Data under study =

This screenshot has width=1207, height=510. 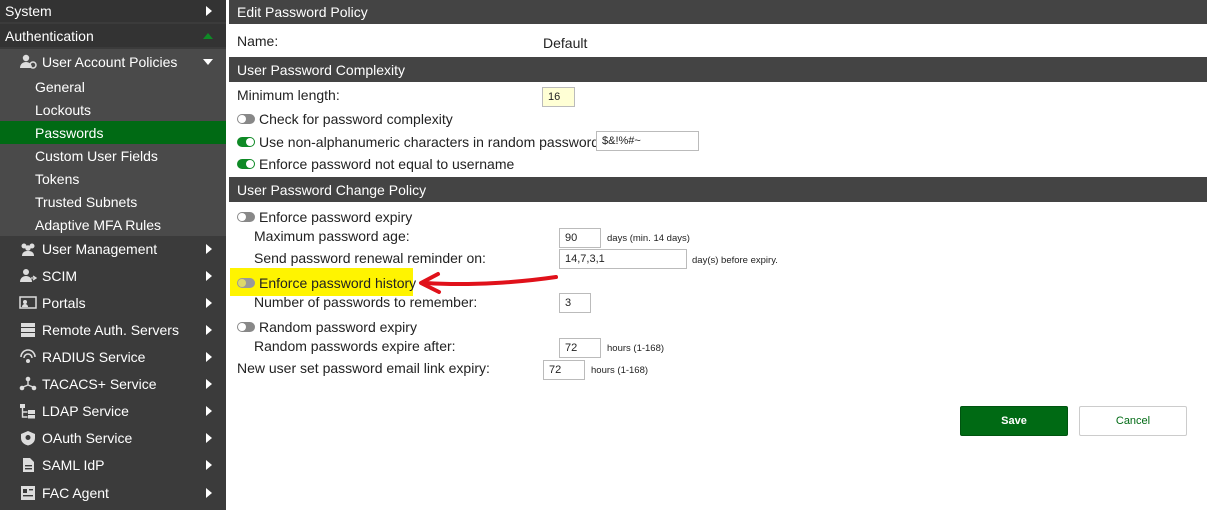 I want to click on max-age-hint: days (min. 14 days), so click(x=648, y=238).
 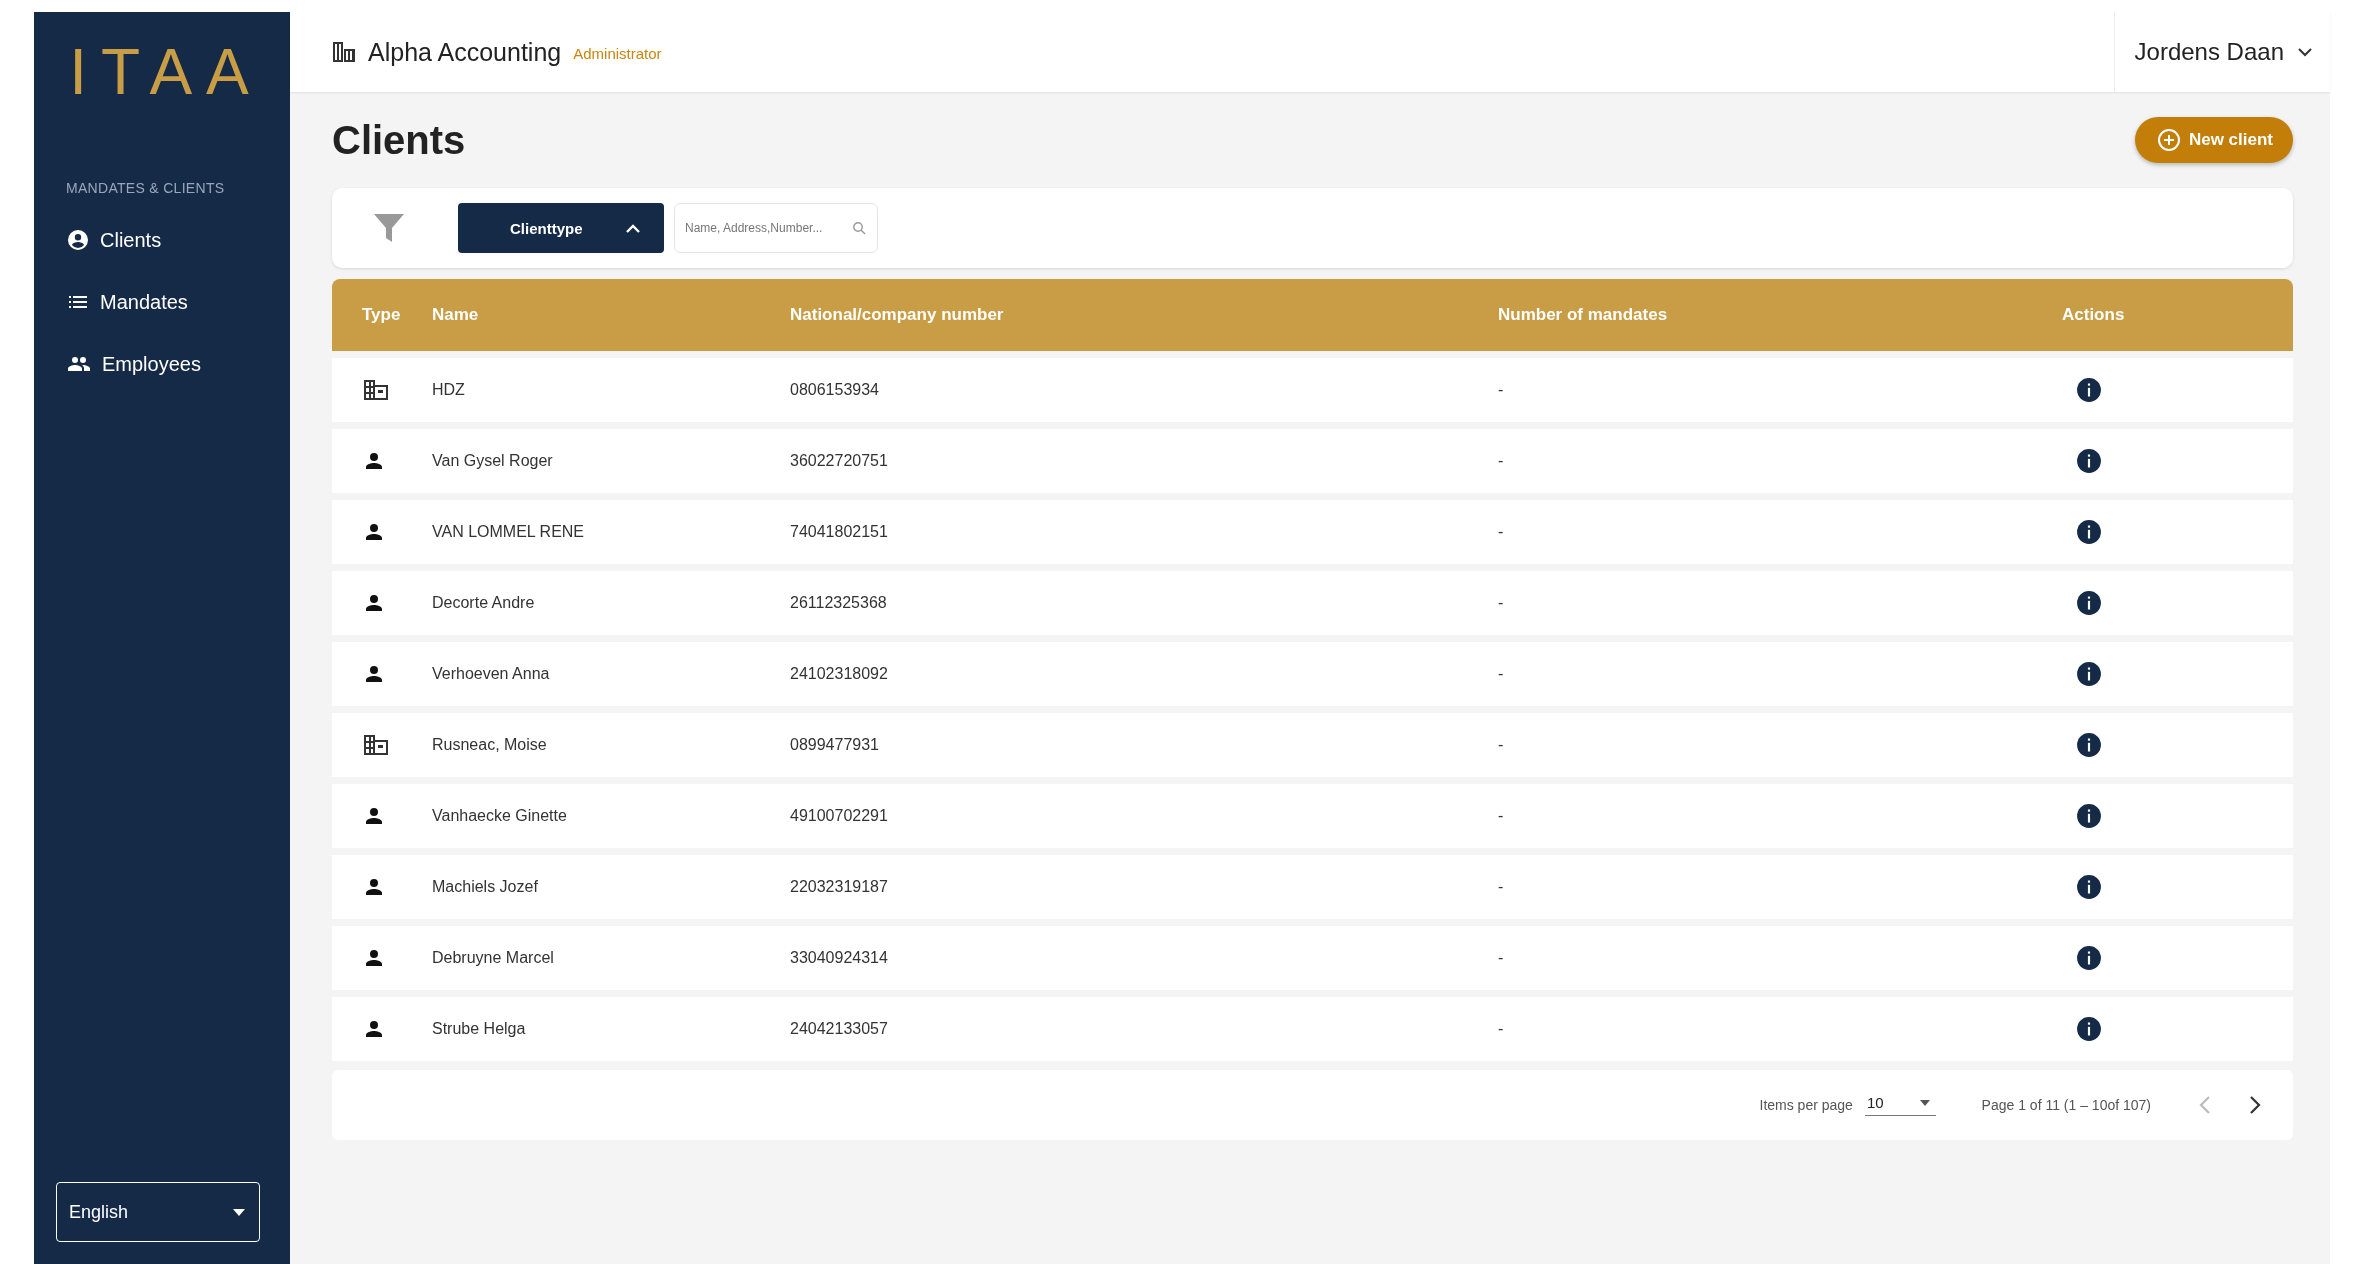 I want to click on logo: ITAA, so click(x=166, y=72).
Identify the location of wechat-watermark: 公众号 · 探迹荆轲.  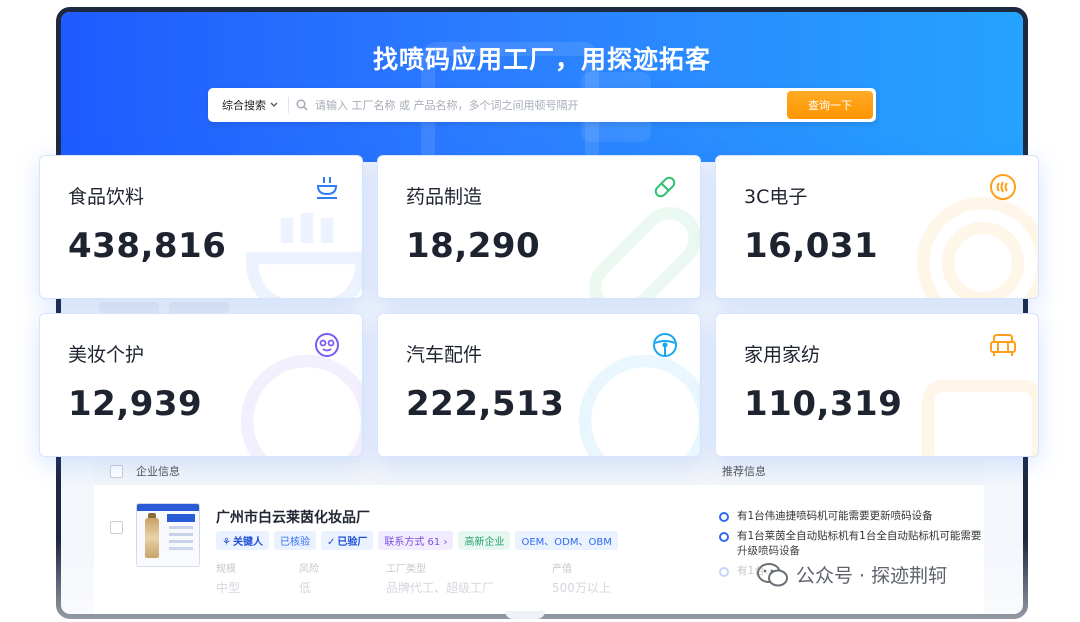
(852, 574).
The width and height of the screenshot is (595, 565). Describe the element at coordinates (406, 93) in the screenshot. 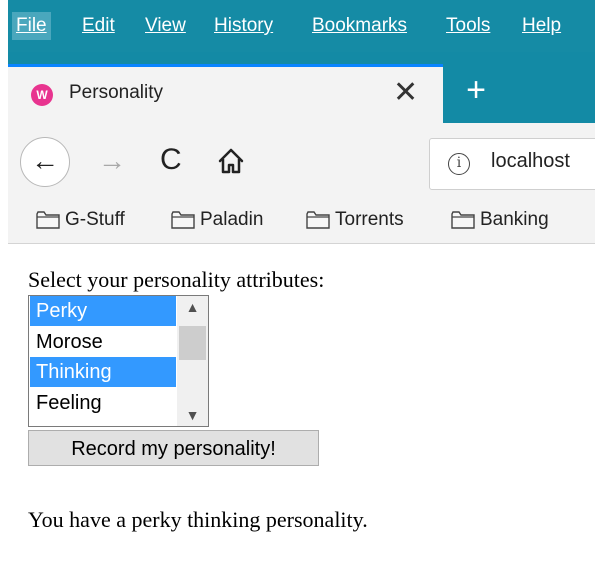

I see `close-icon: ✕` at that location.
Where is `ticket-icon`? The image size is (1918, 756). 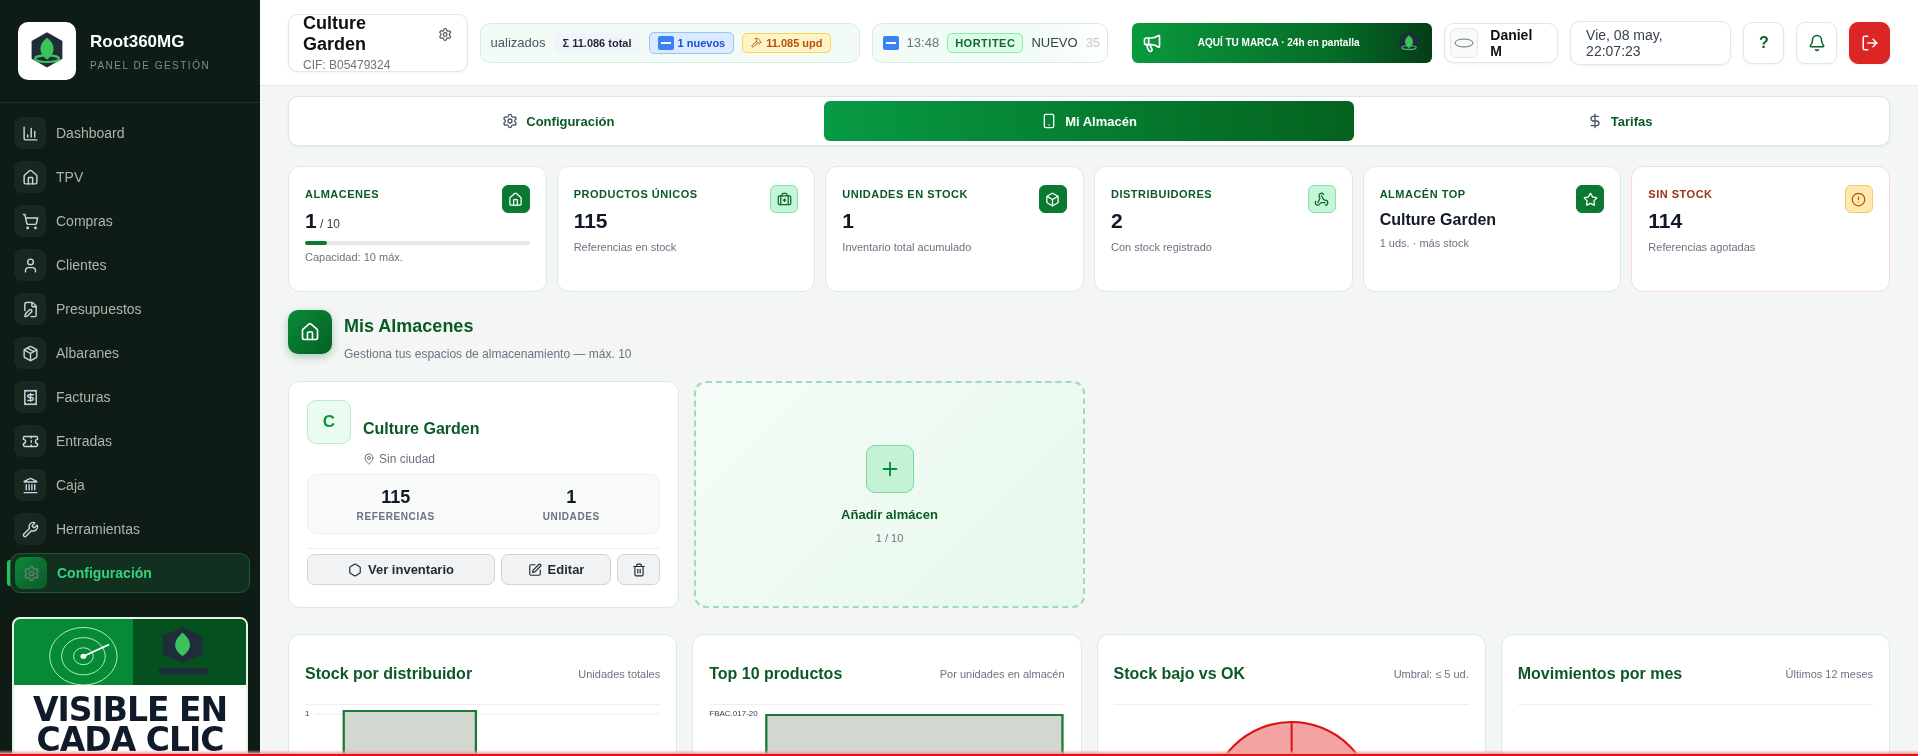
ticket-icon is located at coordinates (30, 441).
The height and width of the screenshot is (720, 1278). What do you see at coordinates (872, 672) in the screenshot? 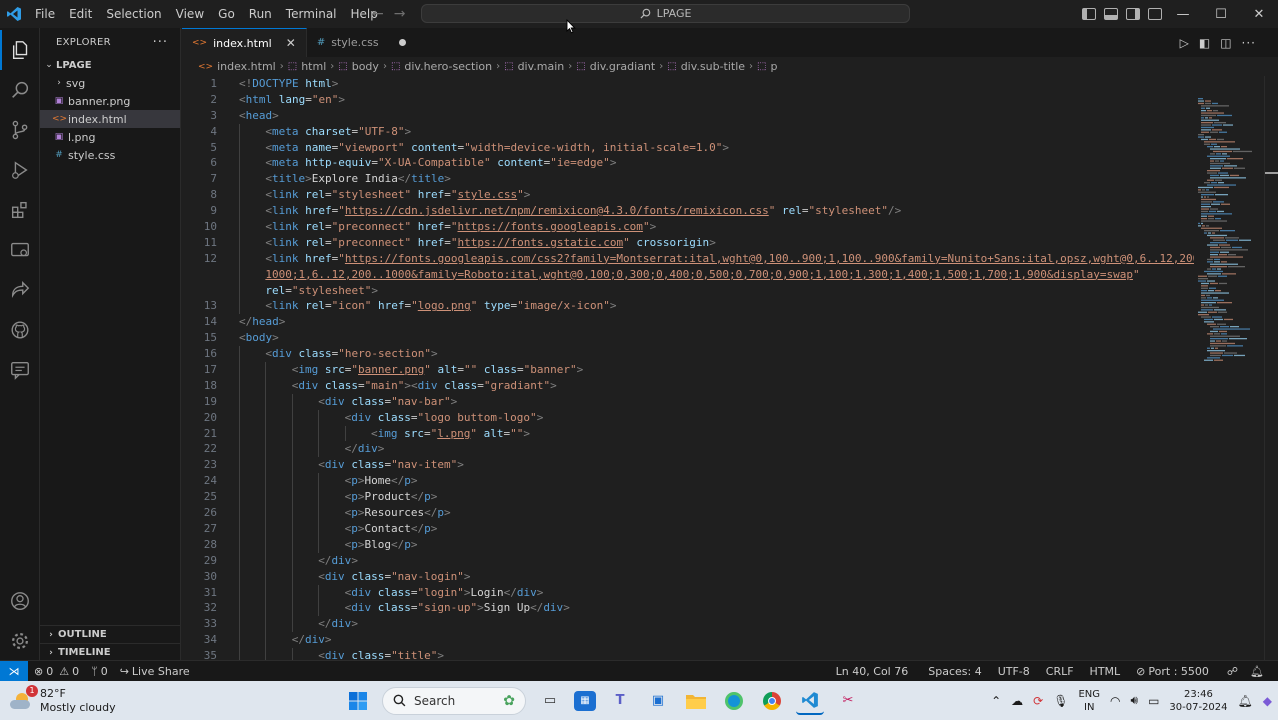
I see `cursor-position: Ln 40, Col 76` at bounding box center [872, 672].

Activity = Substitute "screen capture" for "screenshot" in the lines of the listing from the line with "is (1918, 756)." up to and including the last line of the listing, changing nothing else. Give only those lines, without the pictures.

Answer box =
Where is `ticket-icon`? The image size is (1918, 756). 
ticket-icon is located at coordinates (30, 441).
The height and width of the screen capture is (720, 1278). What do you see at coordinates (872, 672) in the screen capture? 
I see `cursor-position: Ln 40, Col 76` at bounding box center [872, 672].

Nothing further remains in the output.